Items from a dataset
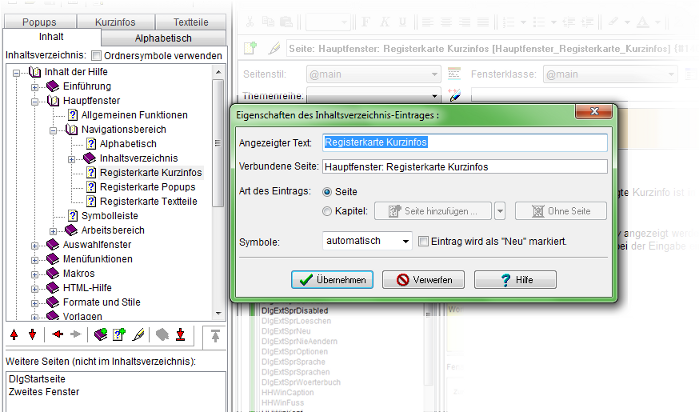The width and height of the screenshot is (699, 412).
Task: Click the red left-arrow outdent icon
Action: 57,334
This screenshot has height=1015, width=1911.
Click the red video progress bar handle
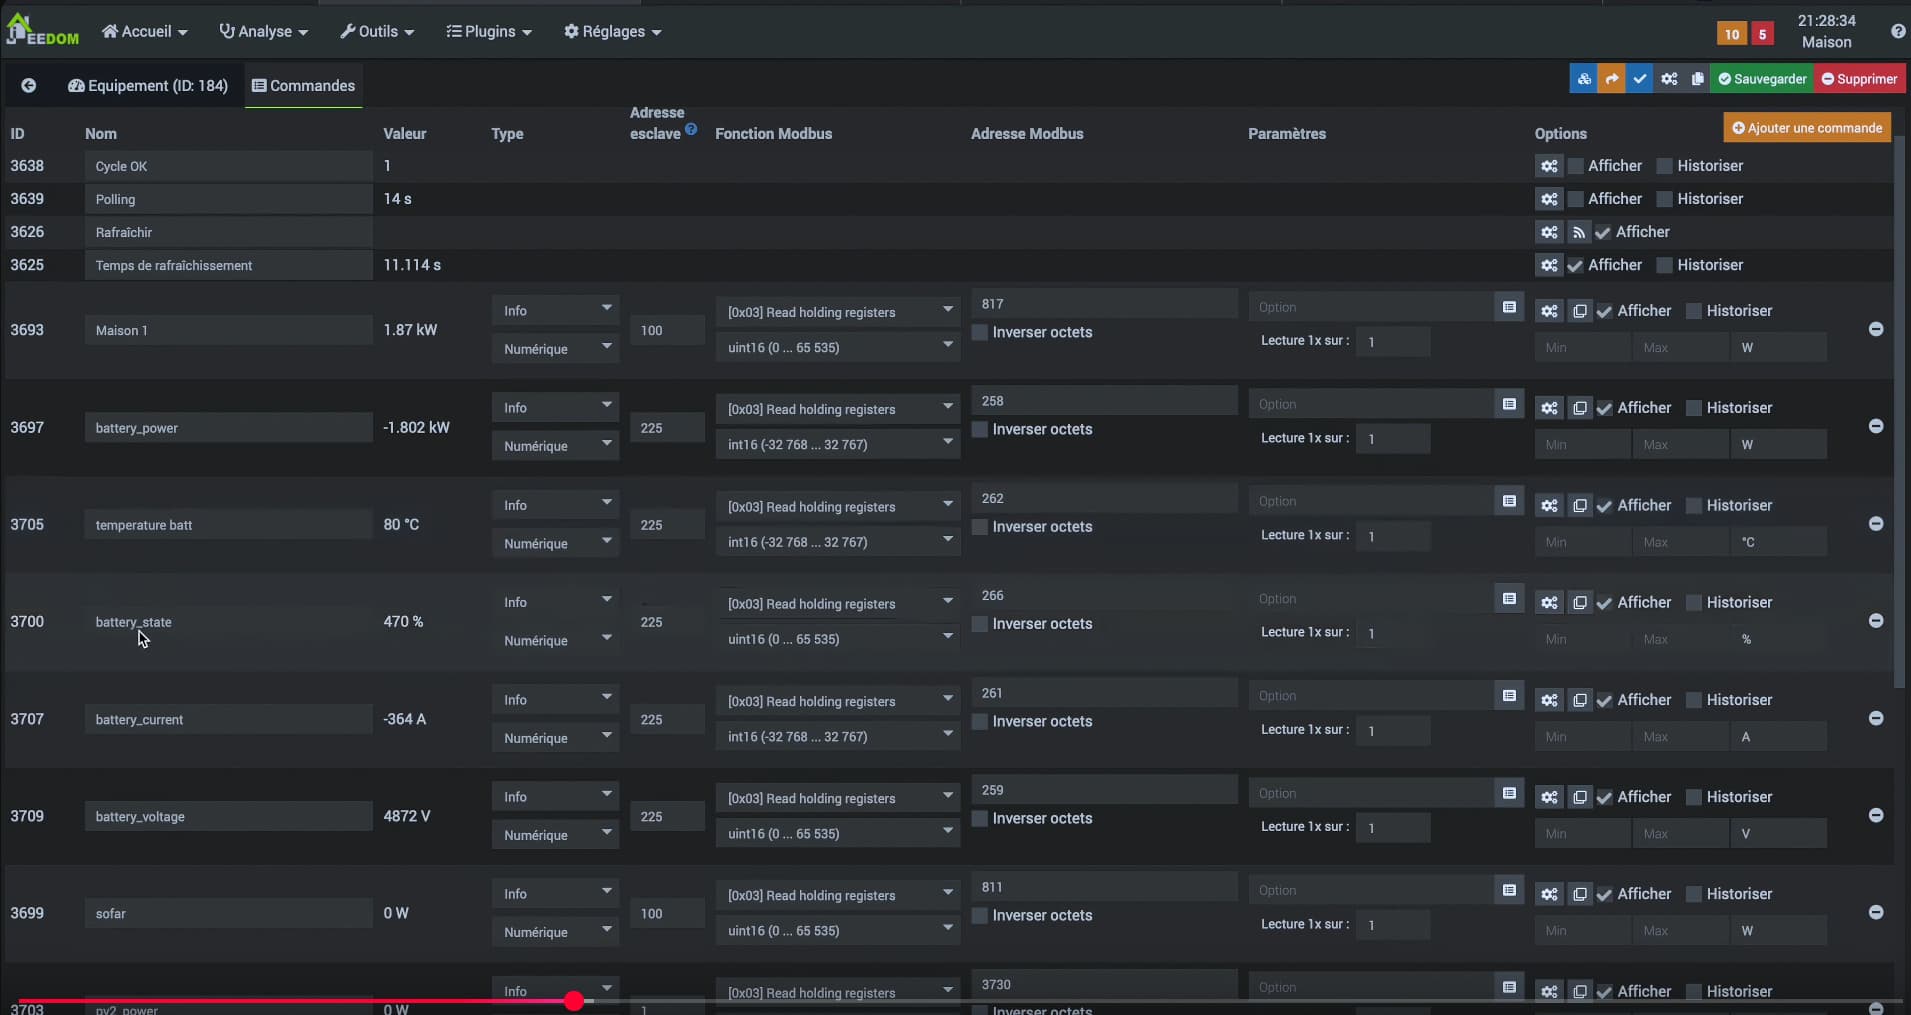(574, 1000)
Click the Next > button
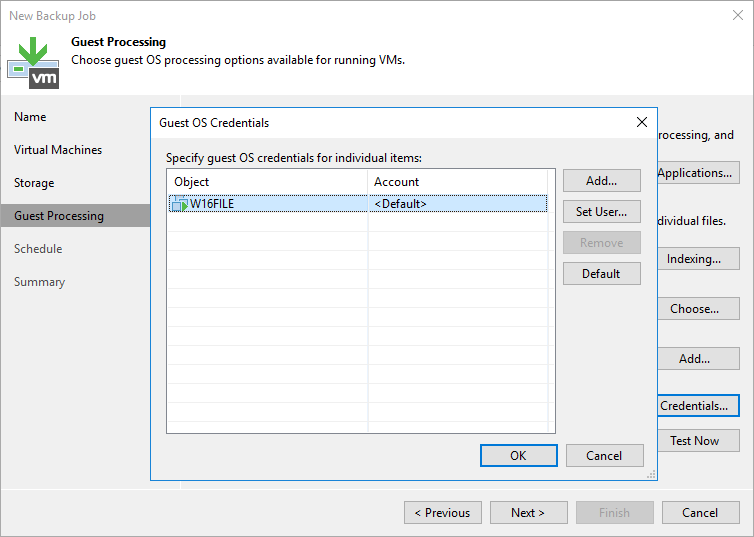 [528, 513]
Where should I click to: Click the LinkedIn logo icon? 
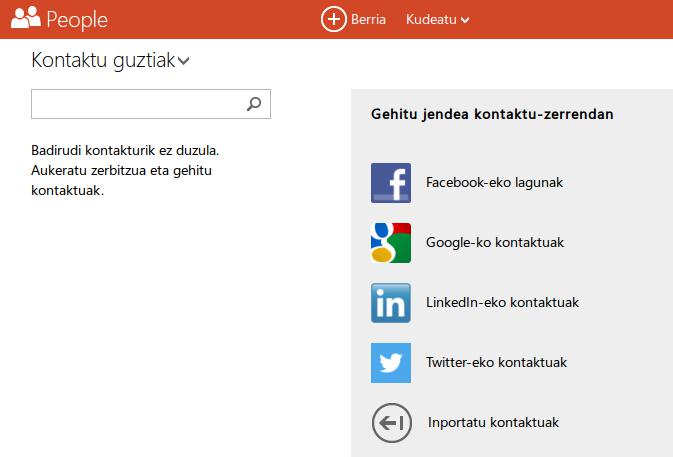click(x=391, y=303)
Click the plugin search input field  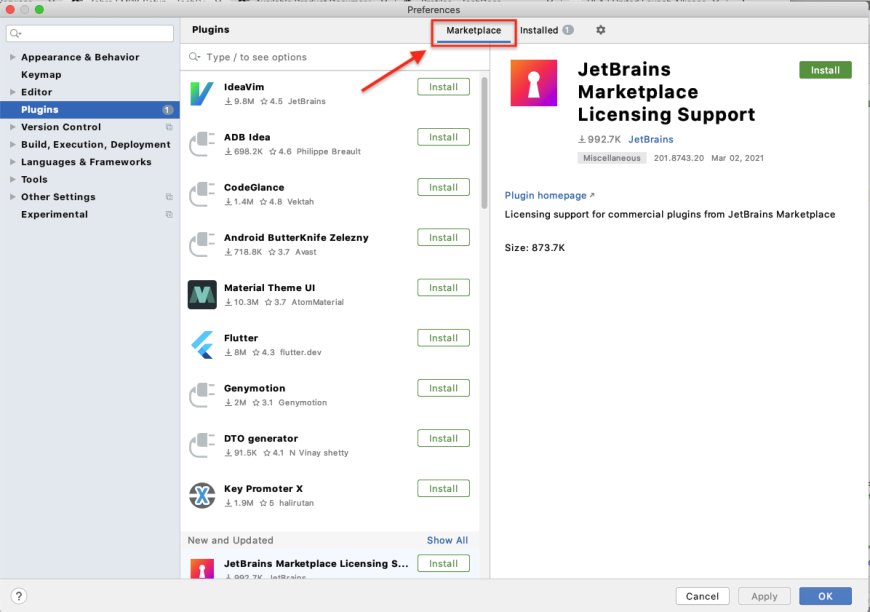(x=300, y=58)
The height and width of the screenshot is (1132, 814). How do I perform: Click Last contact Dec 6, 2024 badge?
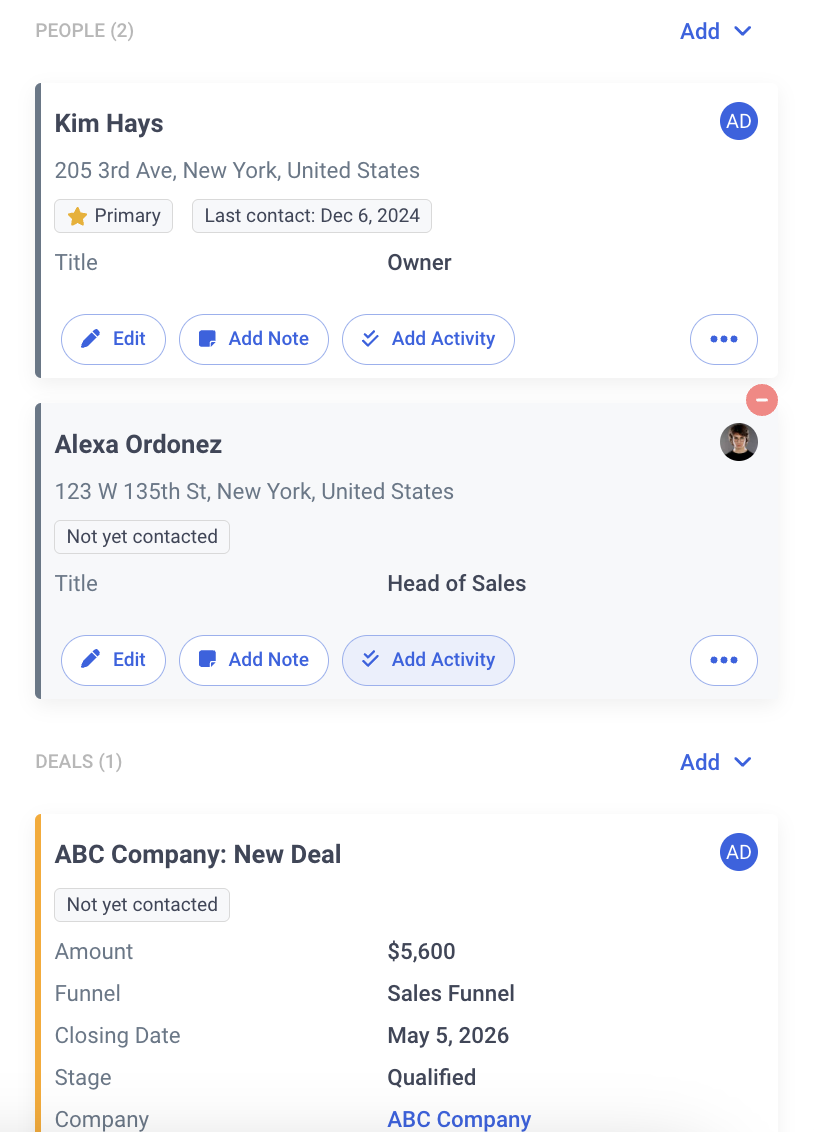[311, 216]
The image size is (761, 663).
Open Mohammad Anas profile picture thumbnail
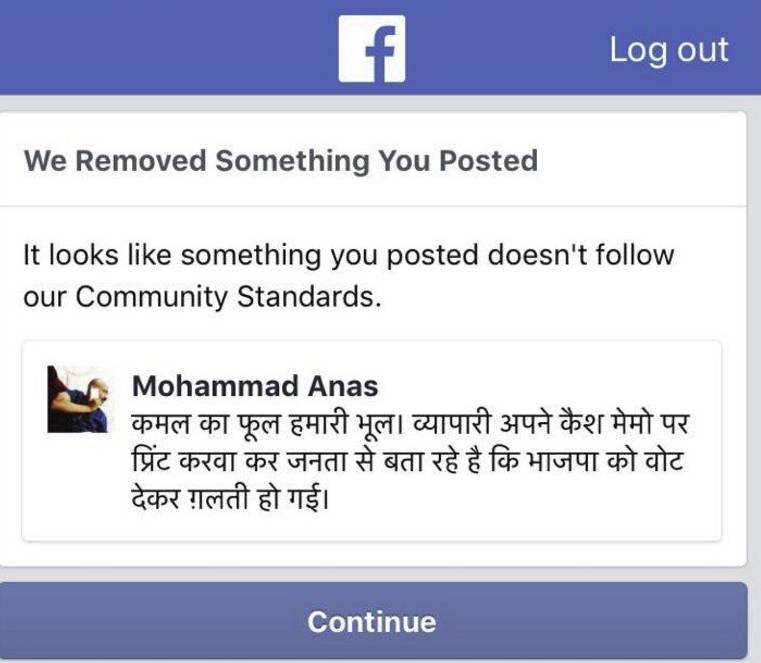coord(78,399)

• _HOW TO COMPLETE THIS TASK_
Pictures are to be left out; the answer must otherwise be exactly the lines from the one with "The height and" through the final line of the entries above, both included.

• _RESPONSE_
The height and width of the screenshot is (1132, 814). How do I perform: Click Last contact Dec 6, 2024 badge?
[311, 216]
The image size is (761, 663).
Open Mohammad Anas profile picture thumbnail
coord(78,399)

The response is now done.